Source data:
╭──
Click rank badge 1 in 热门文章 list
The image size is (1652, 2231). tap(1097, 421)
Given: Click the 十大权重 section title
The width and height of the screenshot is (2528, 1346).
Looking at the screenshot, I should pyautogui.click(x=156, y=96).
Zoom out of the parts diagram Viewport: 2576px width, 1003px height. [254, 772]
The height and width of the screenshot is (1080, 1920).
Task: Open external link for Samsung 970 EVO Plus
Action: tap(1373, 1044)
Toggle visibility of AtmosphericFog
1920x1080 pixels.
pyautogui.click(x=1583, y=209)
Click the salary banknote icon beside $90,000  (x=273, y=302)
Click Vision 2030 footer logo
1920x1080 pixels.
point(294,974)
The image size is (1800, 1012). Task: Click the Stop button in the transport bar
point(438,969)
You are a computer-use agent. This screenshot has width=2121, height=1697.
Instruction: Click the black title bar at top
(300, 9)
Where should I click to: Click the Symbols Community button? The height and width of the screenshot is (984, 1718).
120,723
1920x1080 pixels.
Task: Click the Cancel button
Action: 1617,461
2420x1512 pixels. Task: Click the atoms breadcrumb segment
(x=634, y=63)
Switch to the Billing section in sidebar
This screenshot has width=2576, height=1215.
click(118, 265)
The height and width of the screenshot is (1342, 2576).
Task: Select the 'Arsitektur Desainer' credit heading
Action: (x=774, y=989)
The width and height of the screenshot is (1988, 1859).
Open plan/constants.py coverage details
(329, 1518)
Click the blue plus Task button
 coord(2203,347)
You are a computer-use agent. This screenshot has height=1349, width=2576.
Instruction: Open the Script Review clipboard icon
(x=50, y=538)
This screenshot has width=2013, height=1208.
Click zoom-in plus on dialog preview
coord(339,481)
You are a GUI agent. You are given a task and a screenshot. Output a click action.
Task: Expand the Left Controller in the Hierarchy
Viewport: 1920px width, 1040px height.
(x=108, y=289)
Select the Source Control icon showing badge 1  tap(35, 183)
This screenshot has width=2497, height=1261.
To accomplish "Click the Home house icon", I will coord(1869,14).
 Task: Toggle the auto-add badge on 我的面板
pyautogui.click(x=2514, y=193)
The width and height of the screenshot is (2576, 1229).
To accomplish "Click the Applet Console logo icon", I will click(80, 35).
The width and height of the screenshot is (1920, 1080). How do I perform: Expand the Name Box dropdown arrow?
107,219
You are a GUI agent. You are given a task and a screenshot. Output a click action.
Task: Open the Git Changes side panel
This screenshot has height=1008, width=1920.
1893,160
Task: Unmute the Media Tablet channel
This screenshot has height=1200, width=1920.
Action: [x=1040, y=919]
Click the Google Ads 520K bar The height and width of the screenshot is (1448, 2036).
╰──
Instructions for the task: Every line above that holds the word "logo" is to be found and copied.

Result of this task:
Click Vision 2030 footer logo
To accomplish "Click the Applet Console logo icon", I will click(80, 35).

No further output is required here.